As our professor just touched on this synopsis, I kept thinking, "Yes! Yes! Yes! Give me that book!" And what makes "No More Dead Dogs" even more up my alley, is the middle school humor it's written in. I don't know why I'm meant to teach tough ages like Middle School and High School, but obviously I'm supposed to.
I need to read No More Dead Dogs again. It's been a long time.
|Latest gift for a family member...given last night!|
However, they were obviously traumatic enough to still make it difficult for me. I think it is another reason that I feel guilty if I make someone cry for a positive reason, such as when they're given my artwork as a gift (from me or from a customer that had me create the artwork for the person) and it tributes them, their wedding, a loved one or pet who has passed on, or any other reason they are touched by it.

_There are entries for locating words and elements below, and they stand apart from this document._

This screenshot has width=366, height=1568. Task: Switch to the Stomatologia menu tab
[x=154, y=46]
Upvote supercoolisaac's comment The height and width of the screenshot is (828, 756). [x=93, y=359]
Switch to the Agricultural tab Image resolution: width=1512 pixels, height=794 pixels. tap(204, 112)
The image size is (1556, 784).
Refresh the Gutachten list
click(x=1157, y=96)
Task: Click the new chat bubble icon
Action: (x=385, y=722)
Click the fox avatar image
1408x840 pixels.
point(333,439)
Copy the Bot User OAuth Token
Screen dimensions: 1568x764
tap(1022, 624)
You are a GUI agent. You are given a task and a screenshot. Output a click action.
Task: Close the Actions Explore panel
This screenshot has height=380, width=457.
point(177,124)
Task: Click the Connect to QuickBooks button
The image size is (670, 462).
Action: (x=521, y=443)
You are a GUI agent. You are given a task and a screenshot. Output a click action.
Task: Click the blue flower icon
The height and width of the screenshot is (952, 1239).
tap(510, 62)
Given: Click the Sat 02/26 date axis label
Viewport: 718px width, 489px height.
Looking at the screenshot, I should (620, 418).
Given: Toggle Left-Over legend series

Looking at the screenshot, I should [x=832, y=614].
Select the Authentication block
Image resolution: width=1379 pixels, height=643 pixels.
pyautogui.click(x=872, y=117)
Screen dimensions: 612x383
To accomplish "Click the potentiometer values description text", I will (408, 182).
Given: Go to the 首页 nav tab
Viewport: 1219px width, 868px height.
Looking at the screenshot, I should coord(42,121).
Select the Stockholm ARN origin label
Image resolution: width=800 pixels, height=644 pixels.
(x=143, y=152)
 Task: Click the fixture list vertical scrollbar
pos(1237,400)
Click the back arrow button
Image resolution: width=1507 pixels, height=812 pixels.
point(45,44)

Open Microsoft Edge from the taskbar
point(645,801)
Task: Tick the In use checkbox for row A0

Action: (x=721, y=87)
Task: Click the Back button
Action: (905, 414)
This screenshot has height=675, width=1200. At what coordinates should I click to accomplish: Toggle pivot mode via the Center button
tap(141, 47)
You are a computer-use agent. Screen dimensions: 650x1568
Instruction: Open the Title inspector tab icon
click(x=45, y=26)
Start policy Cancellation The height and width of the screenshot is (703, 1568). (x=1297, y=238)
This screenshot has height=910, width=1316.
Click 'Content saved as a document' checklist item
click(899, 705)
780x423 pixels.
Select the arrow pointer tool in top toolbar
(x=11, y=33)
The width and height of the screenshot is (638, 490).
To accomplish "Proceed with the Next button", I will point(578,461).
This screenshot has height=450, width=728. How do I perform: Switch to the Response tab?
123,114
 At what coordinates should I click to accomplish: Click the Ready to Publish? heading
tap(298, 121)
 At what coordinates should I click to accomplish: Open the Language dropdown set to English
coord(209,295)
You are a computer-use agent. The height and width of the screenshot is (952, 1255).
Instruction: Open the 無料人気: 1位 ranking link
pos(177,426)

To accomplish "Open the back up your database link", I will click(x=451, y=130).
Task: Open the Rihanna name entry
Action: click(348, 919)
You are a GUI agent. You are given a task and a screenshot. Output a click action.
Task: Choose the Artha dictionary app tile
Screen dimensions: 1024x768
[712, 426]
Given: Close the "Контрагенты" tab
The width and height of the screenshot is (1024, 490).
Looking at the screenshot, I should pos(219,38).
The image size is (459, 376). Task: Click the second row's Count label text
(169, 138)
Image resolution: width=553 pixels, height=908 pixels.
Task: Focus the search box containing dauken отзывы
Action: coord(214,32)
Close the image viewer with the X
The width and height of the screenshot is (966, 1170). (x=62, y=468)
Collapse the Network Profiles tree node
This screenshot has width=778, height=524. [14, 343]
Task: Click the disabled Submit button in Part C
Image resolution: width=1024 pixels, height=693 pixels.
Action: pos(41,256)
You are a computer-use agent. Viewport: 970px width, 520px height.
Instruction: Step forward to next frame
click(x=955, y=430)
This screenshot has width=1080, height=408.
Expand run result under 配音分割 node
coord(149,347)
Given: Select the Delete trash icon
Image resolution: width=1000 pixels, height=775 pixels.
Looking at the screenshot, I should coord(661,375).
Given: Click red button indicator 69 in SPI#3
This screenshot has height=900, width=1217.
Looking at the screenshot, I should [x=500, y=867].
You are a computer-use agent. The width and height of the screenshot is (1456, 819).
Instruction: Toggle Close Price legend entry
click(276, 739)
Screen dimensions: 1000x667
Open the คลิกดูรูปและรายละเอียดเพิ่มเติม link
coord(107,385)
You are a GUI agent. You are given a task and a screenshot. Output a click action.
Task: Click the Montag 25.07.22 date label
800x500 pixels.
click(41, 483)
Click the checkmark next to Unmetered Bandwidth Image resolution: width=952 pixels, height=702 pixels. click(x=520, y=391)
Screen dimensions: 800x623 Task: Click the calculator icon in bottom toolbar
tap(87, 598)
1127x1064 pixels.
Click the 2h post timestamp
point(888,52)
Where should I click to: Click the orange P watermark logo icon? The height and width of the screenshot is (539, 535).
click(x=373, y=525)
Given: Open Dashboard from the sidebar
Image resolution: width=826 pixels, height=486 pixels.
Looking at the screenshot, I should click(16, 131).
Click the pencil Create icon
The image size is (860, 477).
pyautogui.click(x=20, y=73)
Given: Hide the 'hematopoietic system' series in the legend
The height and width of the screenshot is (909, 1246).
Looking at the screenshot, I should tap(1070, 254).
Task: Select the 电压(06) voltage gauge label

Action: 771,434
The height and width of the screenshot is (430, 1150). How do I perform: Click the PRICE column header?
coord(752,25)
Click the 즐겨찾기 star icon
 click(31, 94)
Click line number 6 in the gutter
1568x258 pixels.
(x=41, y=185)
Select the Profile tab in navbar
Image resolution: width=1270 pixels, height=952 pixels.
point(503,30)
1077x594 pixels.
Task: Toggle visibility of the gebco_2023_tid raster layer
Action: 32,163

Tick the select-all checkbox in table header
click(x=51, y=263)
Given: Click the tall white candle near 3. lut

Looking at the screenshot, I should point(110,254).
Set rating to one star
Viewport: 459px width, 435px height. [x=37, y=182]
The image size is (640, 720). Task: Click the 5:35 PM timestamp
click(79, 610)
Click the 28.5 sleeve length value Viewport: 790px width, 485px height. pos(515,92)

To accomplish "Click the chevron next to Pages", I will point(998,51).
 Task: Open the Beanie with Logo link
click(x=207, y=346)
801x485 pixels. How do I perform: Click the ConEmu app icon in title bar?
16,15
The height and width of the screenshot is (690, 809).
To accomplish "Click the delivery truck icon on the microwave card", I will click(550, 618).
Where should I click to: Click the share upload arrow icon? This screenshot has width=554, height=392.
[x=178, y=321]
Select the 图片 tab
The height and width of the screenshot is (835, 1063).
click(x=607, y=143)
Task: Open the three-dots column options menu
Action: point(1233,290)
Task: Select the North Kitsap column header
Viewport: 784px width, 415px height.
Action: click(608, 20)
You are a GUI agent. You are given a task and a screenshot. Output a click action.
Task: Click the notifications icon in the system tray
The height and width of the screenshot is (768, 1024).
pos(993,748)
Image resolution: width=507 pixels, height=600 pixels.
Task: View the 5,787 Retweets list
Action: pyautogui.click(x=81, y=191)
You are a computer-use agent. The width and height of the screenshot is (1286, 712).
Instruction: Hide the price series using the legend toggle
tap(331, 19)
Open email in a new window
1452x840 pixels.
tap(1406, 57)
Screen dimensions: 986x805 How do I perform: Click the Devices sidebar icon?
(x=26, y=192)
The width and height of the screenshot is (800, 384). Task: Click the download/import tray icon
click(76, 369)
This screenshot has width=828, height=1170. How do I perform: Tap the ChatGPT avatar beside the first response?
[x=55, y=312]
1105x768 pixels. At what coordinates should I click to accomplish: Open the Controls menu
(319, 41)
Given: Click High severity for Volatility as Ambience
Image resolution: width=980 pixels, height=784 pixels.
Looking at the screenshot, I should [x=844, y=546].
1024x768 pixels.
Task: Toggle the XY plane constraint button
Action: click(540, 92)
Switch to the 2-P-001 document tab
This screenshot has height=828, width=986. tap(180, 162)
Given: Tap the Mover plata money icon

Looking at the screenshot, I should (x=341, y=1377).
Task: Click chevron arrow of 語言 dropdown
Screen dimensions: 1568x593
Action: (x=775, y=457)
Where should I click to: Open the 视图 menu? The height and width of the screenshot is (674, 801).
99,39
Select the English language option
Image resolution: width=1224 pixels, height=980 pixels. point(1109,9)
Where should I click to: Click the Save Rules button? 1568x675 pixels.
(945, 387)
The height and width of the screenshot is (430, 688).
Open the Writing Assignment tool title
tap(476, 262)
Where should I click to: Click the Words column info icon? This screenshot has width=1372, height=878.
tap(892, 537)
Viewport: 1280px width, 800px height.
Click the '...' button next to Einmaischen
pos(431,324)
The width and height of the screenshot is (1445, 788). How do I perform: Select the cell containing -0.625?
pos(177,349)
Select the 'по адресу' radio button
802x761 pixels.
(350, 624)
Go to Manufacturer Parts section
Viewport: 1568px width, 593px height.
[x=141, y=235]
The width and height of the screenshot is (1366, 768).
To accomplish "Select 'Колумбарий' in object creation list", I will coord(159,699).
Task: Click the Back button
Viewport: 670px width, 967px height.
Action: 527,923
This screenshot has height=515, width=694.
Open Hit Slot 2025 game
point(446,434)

I do not want to associate tears for positive reasons as something bad - the latest being above. The graduation party for Selina, the daughter of Chris's cousin was last night. I presented this to her as we were leaving, due to us being so exhausted from the day before us that had nothing to do with the party later that evening. I was delighted that in return, she wanted to take me into her room to show her fun watercolors and other art projects she had hanging on her wall. If she had cried, that would have been okay too, but the excitement in showing me her artwork was much easier for me!
I am working through it. In the meantime, I applaud the character of Wallace Wallace in No More Dead Dogs, for his tenacity and demonstrating that not all stories involving beloved pets (or friendly aliens) has to result in death and sadness. Tears of laughter are perfectly okay too!
I have no problem admitting to those.